REQUIRED WORK –
Nothing in the data is to be left out; copy it exactly.

**** GIVEN DATA ****

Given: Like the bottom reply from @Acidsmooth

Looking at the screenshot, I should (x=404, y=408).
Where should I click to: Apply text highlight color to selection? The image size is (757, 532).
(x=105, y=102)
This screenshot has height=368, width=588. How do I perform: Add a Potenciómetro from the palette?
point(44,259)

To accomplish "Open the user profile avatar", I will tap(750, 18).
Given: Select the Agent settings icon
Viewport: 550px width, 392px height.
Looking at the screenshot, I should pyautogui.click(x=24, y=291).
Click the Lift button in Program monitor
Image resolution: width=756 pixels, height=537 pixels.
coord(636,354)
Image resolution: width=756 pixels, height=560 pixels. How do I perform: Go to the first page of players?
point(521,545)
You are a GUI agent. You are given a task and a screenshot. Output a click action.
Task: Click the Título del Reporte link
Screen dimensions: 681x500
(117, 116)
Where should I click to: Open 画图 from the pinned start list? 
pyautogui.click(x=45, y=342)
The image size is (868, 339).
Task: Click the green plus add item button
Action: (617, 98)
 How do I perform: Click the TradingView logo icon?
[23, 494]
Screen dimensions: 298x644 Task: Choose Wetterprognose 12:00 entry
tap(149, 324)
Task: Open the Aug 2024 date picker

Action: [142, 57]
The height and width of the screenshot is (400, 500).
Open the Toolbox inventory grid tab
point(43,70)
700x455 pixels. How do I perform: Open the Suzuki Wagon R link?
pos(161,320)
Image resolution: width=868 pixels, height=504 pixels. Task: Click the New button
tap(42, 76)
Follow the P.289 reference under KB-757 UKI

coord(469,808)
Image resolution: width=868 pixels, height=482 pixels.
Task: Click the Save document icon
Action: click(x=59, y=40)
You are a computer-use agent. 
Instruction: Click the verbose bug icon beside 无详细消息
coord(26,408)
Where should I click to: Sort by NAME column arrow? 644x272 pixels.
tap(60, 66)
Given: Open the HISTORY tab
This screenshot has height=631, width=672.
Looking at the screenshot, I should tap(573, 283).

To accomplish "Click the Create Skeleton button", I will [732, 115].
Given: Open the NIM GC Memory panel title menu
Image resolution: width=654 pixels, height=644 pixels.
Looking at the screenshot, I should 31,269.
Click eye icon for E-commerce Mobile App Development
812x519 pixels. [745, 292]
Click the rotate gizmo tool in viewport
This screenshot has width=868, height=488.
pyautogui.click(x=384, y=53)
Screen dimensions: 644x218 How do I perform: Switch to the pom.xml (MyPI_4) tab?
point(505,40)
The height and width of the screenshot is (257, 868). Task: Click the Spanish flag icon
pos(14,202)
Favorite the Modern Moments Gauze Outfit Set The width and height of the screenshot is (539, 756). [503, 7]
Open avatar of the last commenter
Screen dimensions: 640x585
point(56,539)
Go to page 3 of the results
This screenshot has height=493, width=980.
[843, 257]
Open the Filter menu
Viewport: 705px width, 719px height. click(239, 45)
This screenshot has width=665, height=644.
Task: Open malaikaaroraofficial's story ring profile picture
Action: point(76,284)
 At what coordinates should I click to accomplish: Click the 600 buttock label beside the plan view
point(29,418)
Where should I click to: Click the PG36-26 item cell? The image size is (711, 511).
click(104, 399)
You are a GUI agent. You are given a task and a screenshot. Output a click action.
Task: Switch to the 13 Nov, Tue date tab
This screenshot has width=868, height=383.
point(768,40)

****

ANSWER BELOW –
Given: Like the bottom reply from @Acidsmooth

Looking at the screenshot, I should (x=404, y=408).
Where should I click to: Apply text highlight color to selection? The image size is (757, 532).
(x=105, y=102)
This screenshot has height=368, width=588. How do I perform: Add a Potenciómetro from the palette?
point(44,259)

To accomplish "Open the user profile avatar", I will tap(750, 18).
Given: Select the Agent settings icon
Viewport: 550px width, 392px height.
Looking at the screenshot, I should pyautogui.click(x=24, y=291).
Click the Lift button in Program monitor
Image resolution: width=756 pixels, height=537 pixels.
coord(636,354)
Image resolution: width=756 pixels, height=560 pixels. How do I perform: Go to the first page of players?
point(521,545)
You are a GUI agent. You are given a task and a screenshot. Output a click action.
Task: Click the Título del Reporte link
Screen dimensions: 681x500
(117, 116)
Where should I click to: Open 画图 from the pinned start list? 
pyautogui.click(x=45, y=342)
The image size is (868, 339).
Task: Click the green plus add item button
Action: (617, 98)
 How do I perform: Click the TradingView logo icon?
[23, 494]
Screen dimensions: 298x644 Task: Choose Wetterprognose 12:00 entry
tap(149, 324)
Task: Open the Aug 2024 date picker

Action: [142, 57]
The height and width of the screenshot is (400, 500).
Open the Toolbox inventory grid tab
point(43,70)
700x455 pixels. How do I perform: Open the Suzuki Wagon R link?
pos(161,320)
Image resolution: width=868 pixels, height=504 pixels. Task: Click the New button
tap(42, 76)
Follow the P.289 reference under KB-757 UKI

coord(469,808)
Image resolution: width=868 pixels, height=482 pixels.
Task: Click the Save document icon
Action: click(x=59, y=40)
You are a computer-use agent. 
Instruction: Click the verbose bug icon beside 无详细消息
coord(26,408)
Where should I click to: Sort by NAME column arrow? 644x272 pixels.
tap(60, 66)
Given: Open the HISTORY tab
This screenshot has height=631, width=672.
Looking at the screenshot, I should tap(573, 283).

To accomplish "Click the Create Skeleton button", I will [732, 115].
Given: Open the NIM GC Memory panel title menu
Image resolution: width=654 pixels, height=644 pixels.
Looking at the screenshot, I should 31,269.
Click eye icon for E-commerce Mobile App Development
812x519 pixels. [745, 292]
Click the rotate gizmo tool in viewport
This screenshot has width=868, height=488.
pyautogui.click(x=384, y=53)
Screen dimensions: 644x218 How do I perform: Switch to the pom.xml (MyPI_4) tab?
point(505,40)
The height and width of the screenshot is (257, 868). Task: Click the Spanish flag icon
pos(14,202)
Favorite the Modern Moments Gauze Outfit Set The width and height of the screenshot is (539, 756). [503, 7]
Open avatar of the last commenter
Screen dimensions: 640x585
point(56,539)
Go to page 3 of the results
This screenshot has height=493, width=980.
[843, 257]
Open the Filter menu
Viewport: 705px width, 719px height. click(239, 45)
This screenshot has width=665, height=644.
Task: Open malaikaaroraofficial's story ring profile picture
Action: point(76,284)
 At what coordinates should I click to accomplish: Click the 600 buttock label beside the plan view
point(29,418)
Where should I click to: Click the PG36-26 item cell? The image size is (711, 511).
click(104, 399)
You are a GUI agent. You are given a task and a screenshot. Output a click action.
Task: Switch to the 13 Nov, Tue date tab
This screenshot has width=868, height=383.
point(768,40)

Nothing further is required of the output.